The VX-1 KittyHawk strikes a marked contrast with the Falcon. Its blended wing body features wings that are smoothly blended into an airfoil-shaped fuselage, achieving a 50 percent greater lift-todrag ratio than conventional designs. Skillen points out that the most efficient airfoil is elliptical, like a Spitfire. “This is exactly the top profile of the KittyHawk,” he adds.
At full scale, the plane will measure 26 ft/8m in length with a span of 22.5 ft/7m and a body height of 4 ft/1.25m, offering significantly more usable internal volume than other aircraft of similar gross weight. (Empty weight will be ~750 lb/340 kg, using 100- to 125-hp engines). “It will offer a 7-ft/2m cockpit width, which is unique in this size aircraft.” As a UAV, its larger internal volume permits more payload and sensors. In the manned light aircraft market, it means more cockpit comfort, and greater cargo and fuel capacity. There are also no wings to break off upon landing, improving aircraft recovery for UAVs, and it offers the option to be powered by compressed natural gas (see “A UAV fueled by CNG?” sidebar, bottom of p. 61).

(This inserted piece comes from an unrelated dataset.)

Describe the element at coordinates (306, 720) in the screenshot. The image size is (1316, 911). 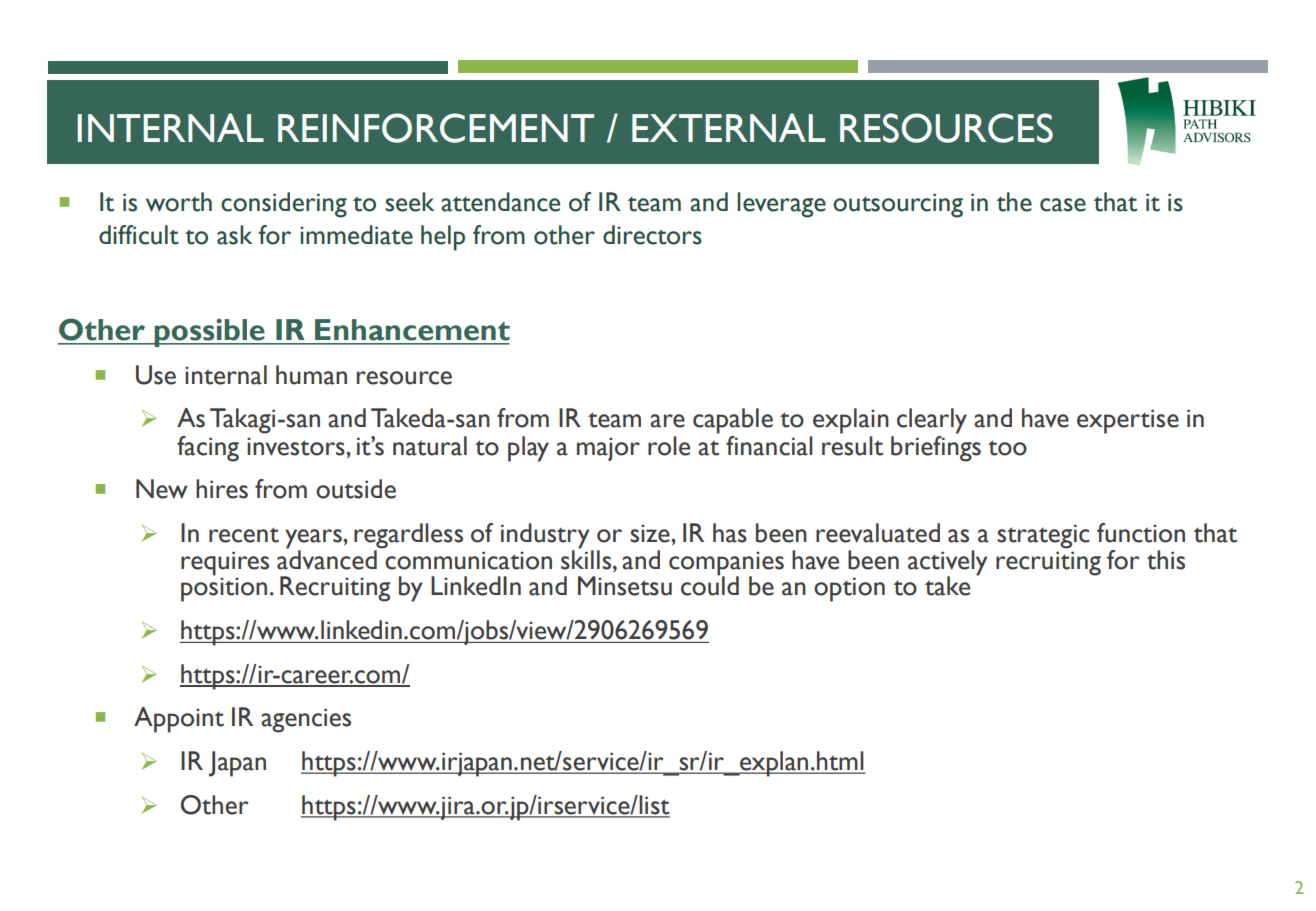
I see `agencies` at that location.
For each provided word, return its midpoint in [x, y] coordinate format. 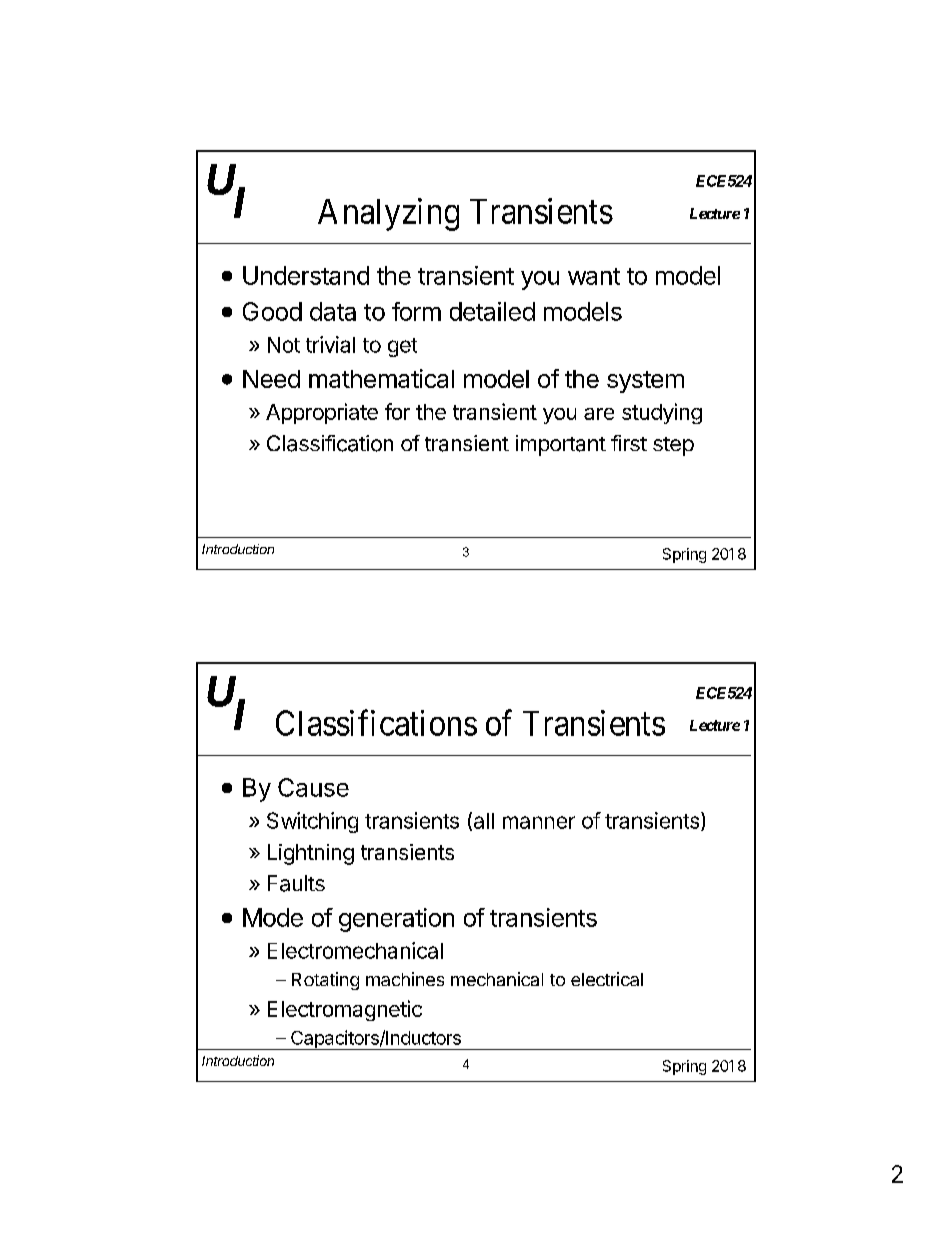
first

With support from North Carolina State University (NCSU, Raleigh, N.C.), computational fluid dynamics (CFD) analysis and wind tunnel testing were completed in October and November 2013, managed by Dr. Richard D. Gould, chair of the Mechanical Engineering and Aerospace Department. According to Skillen, results have exceeded expectations. The aircraft generates 20 lb/44 kg of lift at 0° angle of attack (i.e., no tilt relative to the airflow direction), which equates to 100 ft/ sec (31 m/sec) at 68 mph/109 kph. In other words, the aircraft generates lift quickly without requiring a lot of speed to take off. “That’s almost twice as aerodynamically efficient as most other light aircraft,” says Skillen. It also demonstrates good dynamic stability (ability to recover after disturbance from normal flight), and no further modifications will be needed prior to flight testing. NCSU will help here as well, says Skillen, by flying the 1:4 scale aircraft with a telemetry package to map out all of its flight characteristics and, thus, verify the CFD analysis.